### BRIEF
Take the line that contains "Screen dimensions: 800x484" and every line below it to the end of the entries, and give them again exactly, leaving out any pictures.

Screenshot grounding data
[Start of section]

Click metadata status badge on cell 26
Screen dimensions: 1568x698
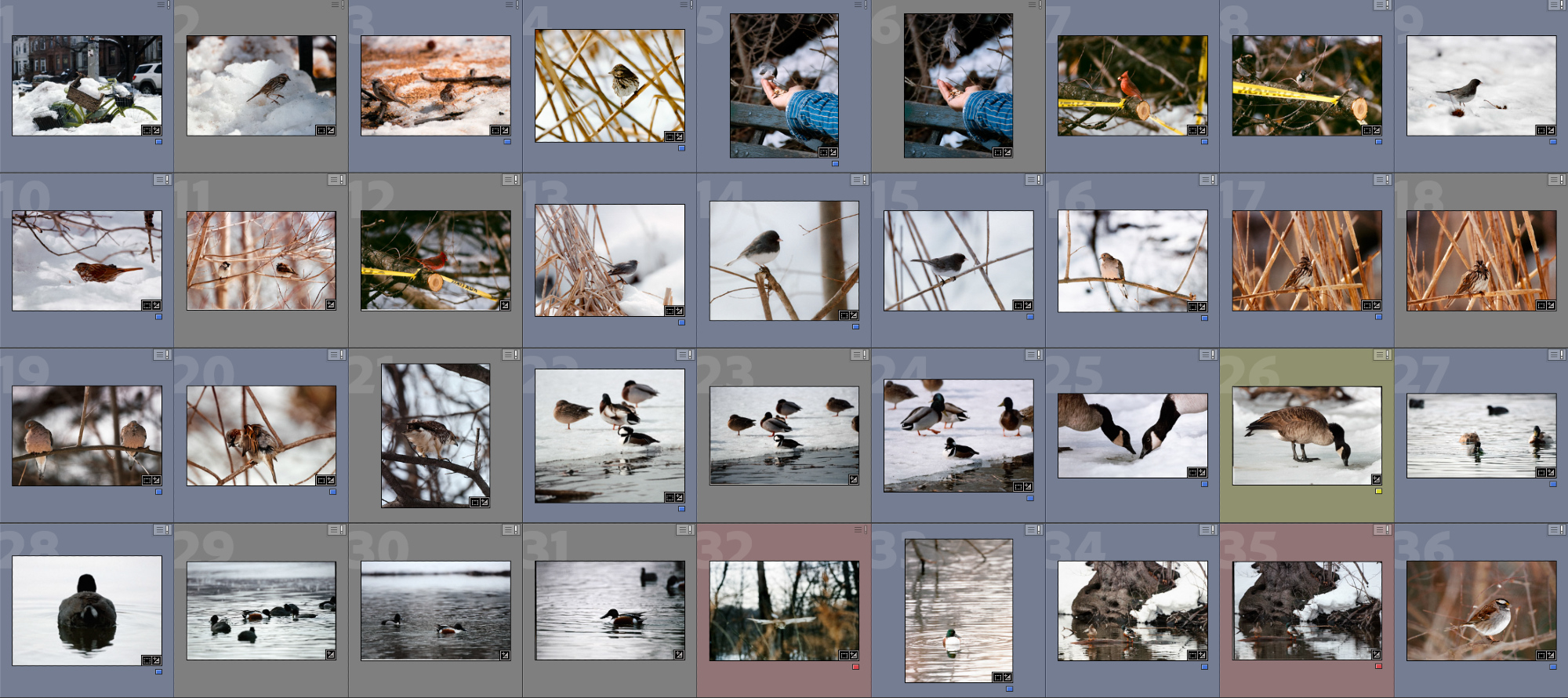1381,355
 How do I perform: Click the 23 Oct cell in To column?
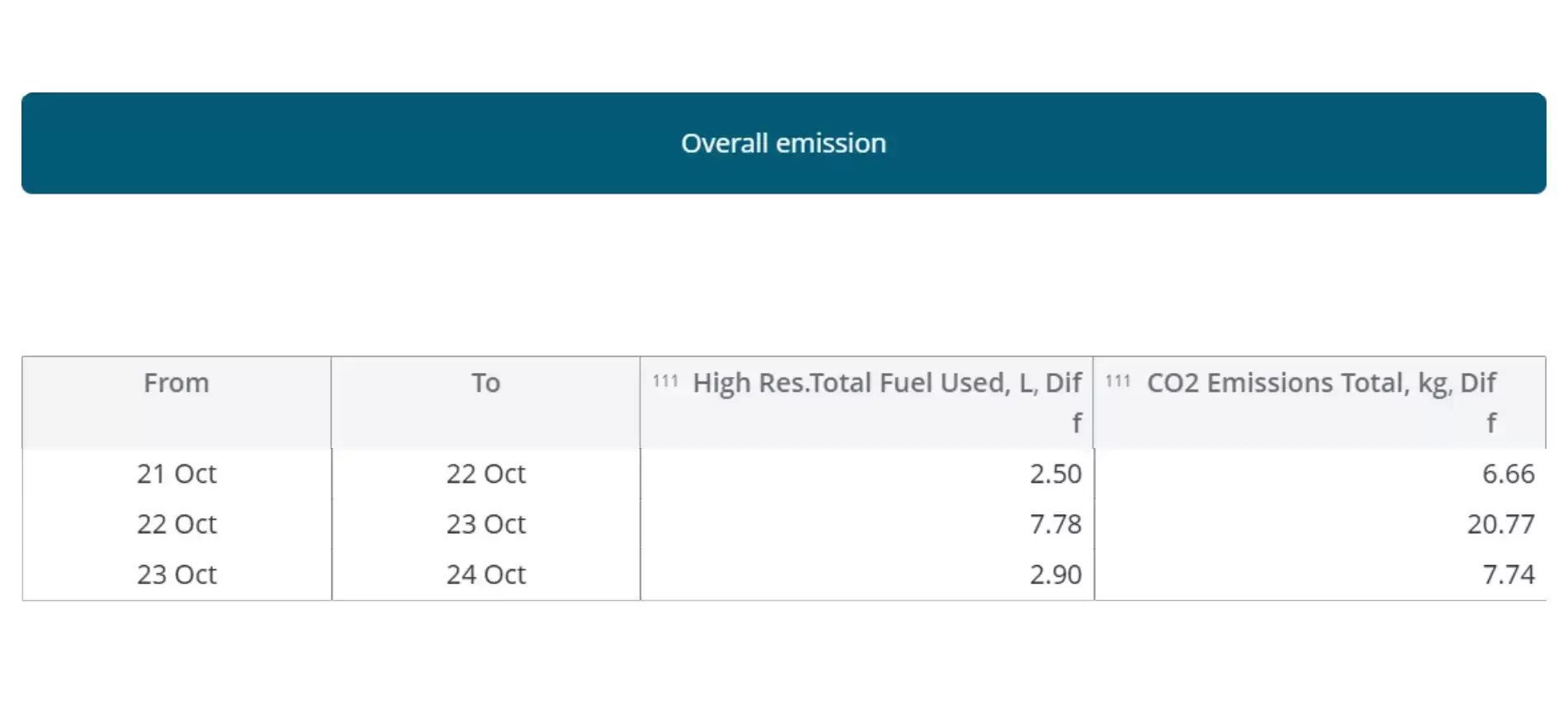pyautogui.click(x=485, y=524)

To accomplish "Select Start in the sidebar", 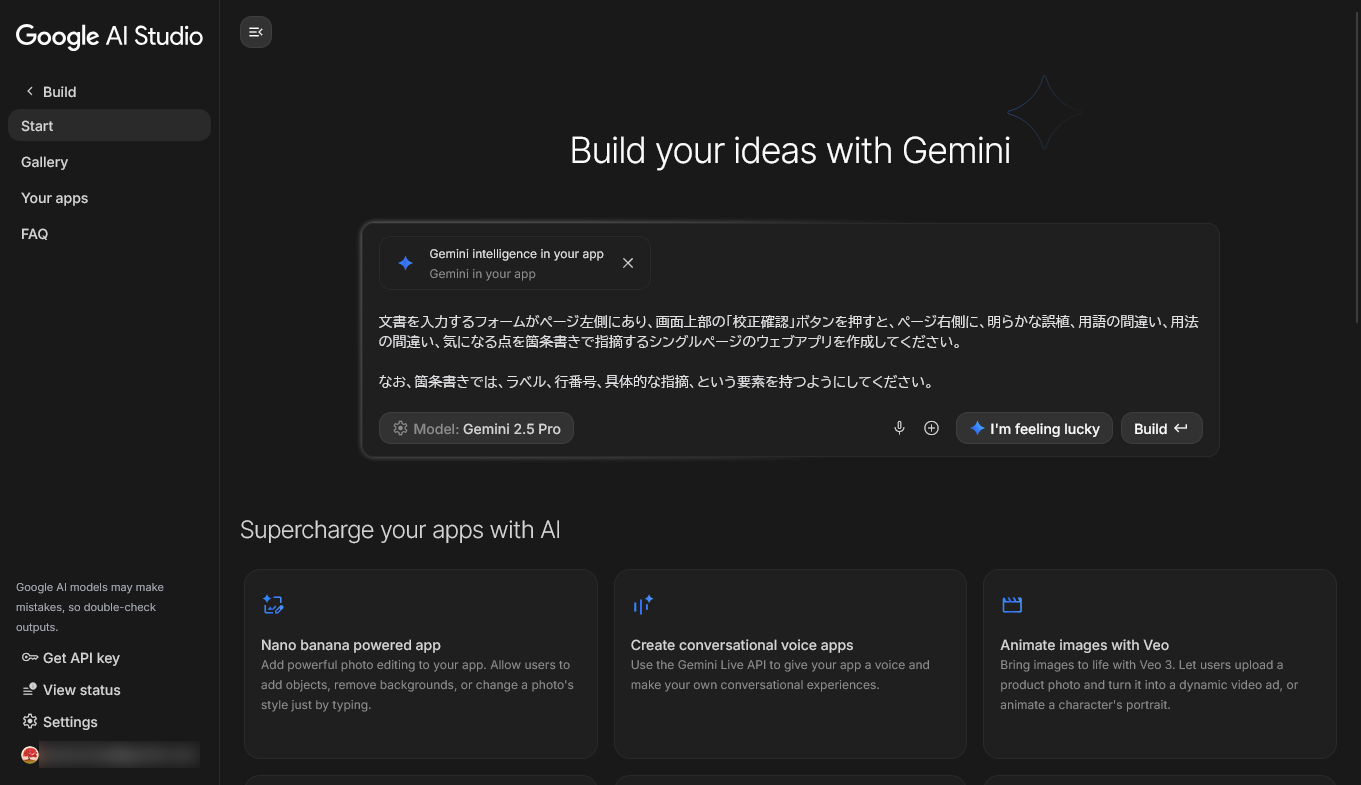I will click(x=109, y=126).
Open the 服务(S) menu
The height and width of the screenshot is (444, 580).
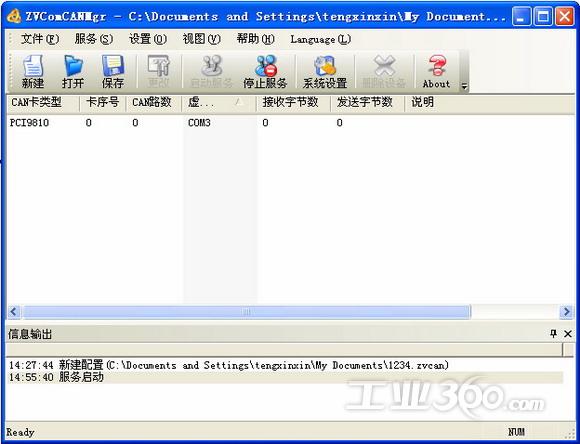click(93, 39)
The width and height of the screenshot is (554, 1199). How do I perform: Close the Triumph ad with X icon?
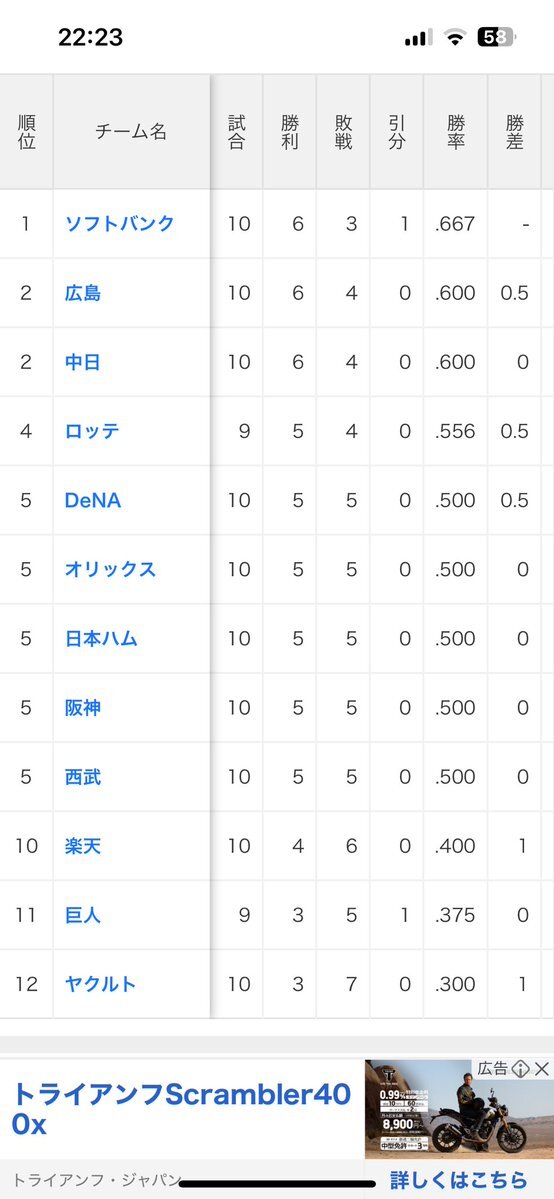[542, 1068]
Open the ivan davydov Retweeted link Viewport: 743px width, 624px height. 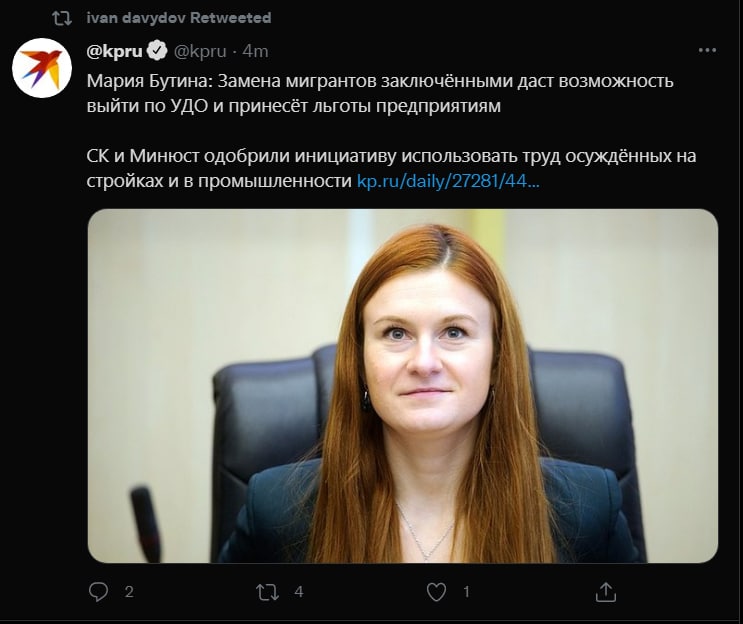[179, 18]
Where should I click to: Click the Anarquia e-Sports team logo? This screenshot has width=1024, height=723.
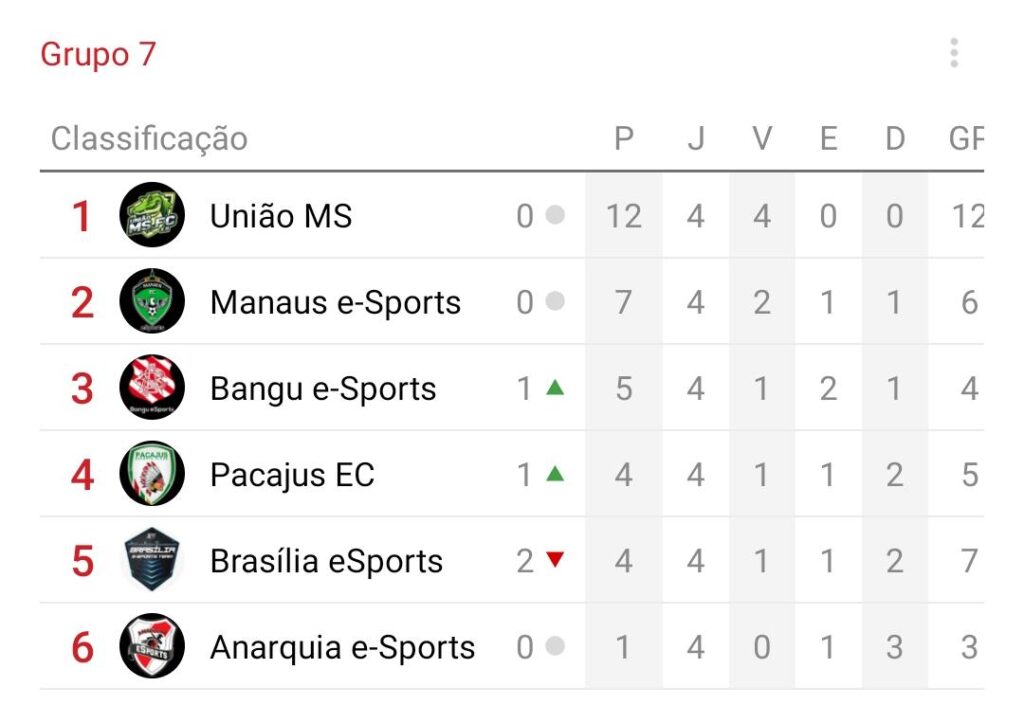(x=152, y=646)
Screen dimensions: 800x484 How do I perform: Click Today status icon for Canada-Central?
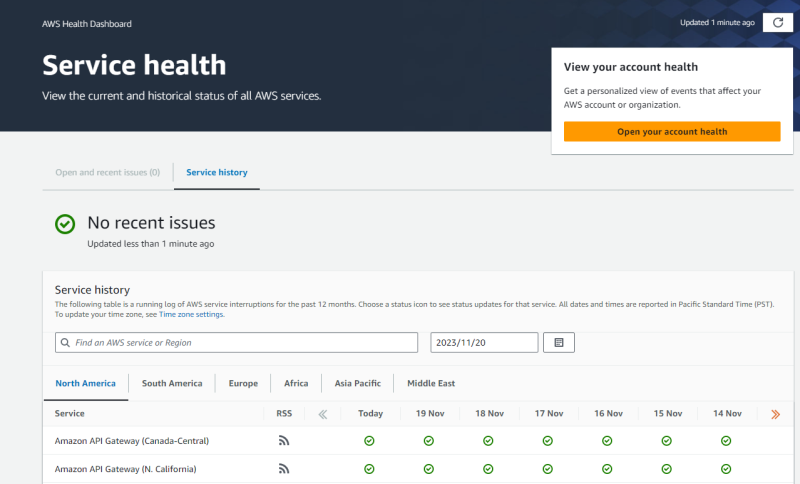pos(369,440)
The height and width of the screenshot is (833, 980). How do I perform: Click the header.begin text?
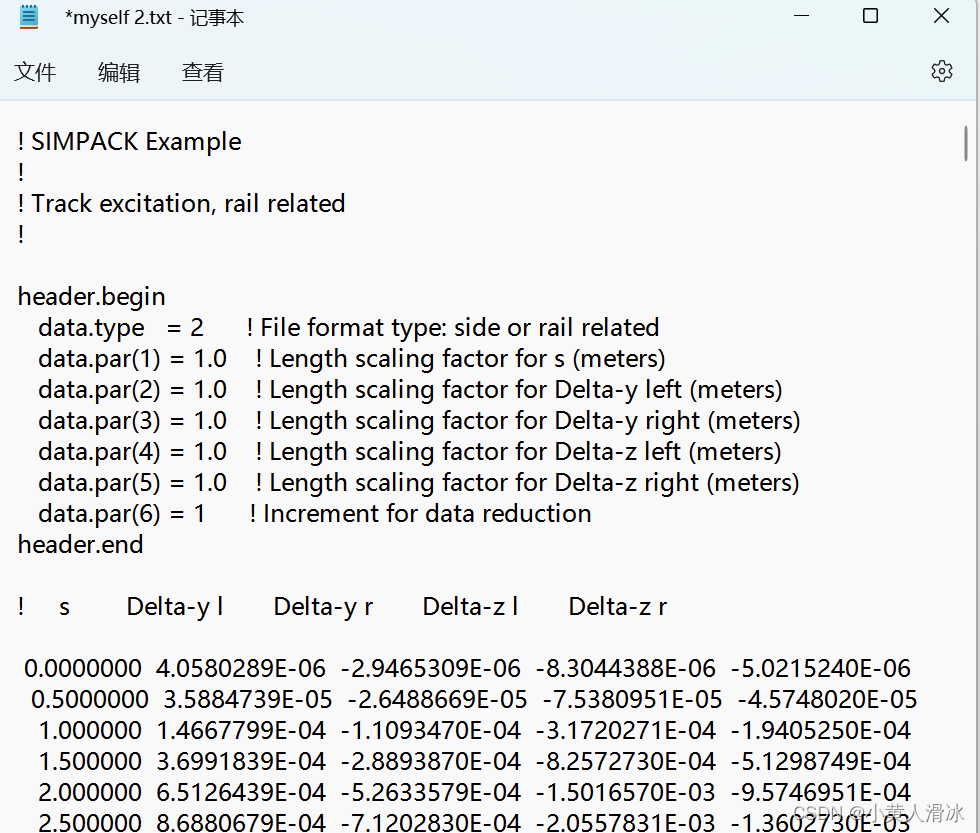click(91, 296)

[End of section]

### SOLUTION
Screen dimensions: 800x484 How do I perform: Click Today status icon for Canada-Central?
pos(369,440)
The height and width of the screenshot is (833, 980). How do I perform: Click the header.begin text?
click(91, 296)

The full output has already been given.